All very interesting and bittersweet and, somehow, a little more satisfying than the actual finale of this series.. even if in a lot of ways it's not satisfying at all. But more a reckoning.
Can't believe this is really, officially, the end of this series! What am I going to do with myself now.
Probably the weakest Expanse novella, "The Sins of Our Fathers" follows an isolated Filip Inaros after the events of "Leviathan Falls". The whole 47-page thing is filled with people being in conflict with each other. There is no plot or premise, just characters arguing (like a bad TV show in the manner of Falling Skies) and Filip making a decision at the very end which even though gives a spark to the story, it happens too late and leaves the most interesting part `off-text`, meaning it implies a better story than it actually tells. Out of all the Expanse characters, I think Filip is the one I was least interested in for him to be in the final novella. For me, this one was more of a disappointment than a true Expanse story.
First thoughts: Though this novella is not connected to the main storyline/ending of the last book in the series, it was such a joy to reunite with Filip and see the struggles one of the systems is facing after the events of Leviathan Falls. I find this story quite reflective. It's dark and sad, but through Filip's eyes, through his guilt and his trauma as the son of Marco Inaros, this novella is quite deep. Though I wish we could have gotten a happy ending, and I wish there were answers for many things the books left in the air, I'm happy this was the story Daniel and Ty decided to finish the series with. I also really loved the author's note.
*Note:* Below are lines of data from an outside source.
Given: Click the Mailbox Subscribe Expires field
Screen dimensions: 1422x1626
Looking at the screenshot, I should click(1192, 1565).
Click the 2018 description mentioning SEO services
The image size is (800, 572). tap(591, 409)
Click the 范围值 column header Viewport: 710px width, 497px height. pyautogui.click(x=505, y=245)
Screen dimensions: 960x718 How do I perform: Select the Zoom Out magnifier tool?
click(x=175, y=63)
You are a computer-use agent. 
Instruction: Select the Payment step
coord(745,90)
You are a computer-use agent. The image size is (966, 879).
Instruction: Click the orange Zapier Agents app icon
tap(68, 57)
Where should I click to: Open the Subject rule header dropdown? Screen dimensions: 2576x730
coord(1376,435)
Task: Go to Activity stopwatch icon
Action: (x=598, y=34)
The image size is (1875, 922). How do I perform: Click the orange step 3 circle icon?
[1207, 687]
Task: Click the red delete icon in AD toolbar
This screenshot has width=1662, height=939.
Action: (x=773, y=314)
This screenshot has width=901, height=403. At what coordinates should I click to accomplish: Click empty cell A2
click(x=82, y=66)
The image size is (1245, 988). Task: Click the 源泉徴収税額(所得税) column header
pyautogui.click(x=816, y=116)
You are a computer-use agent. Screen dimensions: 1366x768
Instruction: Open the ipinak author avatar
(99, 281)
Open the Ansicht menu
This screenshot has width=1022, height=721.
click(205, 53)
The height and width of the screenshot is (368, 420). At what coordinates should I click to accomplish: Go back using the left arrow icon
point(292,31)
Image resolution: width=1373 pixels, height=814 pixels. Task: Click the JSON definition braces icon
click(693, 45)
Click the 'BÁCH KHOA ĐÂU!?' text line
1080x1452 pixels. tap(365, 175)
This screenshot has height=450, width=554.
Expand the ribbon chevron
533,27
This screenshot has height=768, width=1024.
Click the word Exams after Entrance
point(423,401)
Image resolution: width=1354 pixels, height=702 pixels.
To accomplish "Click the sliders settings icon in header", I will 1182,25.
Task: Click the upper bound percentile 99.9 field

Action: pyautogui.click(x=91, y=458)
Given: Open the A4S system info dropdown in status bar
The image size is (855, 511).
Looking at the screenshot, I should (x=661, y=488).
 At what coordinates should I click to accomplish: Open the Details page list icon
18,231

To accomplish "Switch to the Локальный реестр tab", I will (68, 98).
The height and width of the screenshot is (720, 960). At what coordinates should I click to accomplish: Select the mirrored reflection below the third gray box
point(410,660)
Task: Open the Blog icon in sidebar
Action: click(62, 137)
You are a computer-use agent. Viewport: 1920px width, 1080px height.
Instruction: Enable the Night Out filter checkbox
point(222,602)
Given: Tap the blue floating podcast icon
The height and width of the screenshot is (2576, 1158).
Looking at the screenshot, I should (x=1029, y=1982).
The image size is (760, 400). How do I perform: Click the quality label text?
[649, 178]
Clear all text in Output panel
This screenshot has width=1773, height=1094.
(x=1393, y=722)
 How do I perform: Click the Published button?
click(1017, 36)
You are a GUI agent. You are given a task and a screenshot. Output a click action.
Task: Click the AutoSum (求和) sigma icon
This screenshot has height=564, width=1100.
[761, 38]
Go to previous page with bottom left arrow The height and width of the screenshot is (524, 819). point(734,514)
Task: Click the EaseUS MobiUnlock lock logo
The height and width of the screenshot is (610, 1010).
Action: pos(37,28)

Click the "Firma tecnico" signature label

Great novella detailing the story of a character we didn’t get closure on in the main books. I thought this was a fitting end(beginning?) for him. I was surprised to see a second character for the main series as well, but didn’t actually catch on until I read the Author Notes. I’ll read anything these guys put out at this point.
I could read like 20 of these novellas about the new worlds. It doesn't even need to be established characters. That was just a little bonus but I am fascinated by the culture and development of what might happen after the conclusion of the final book in this series. I hope if they get bored they pop out a few of these.
Not required reading but very interesting and a nice side story.
"At sunset, the stars came out. The great smear of the galactic disk. The universe that humankind had once been heir to and then lost, now just a light show and a promise. Or a hope. In the distance, the monsters began to sing."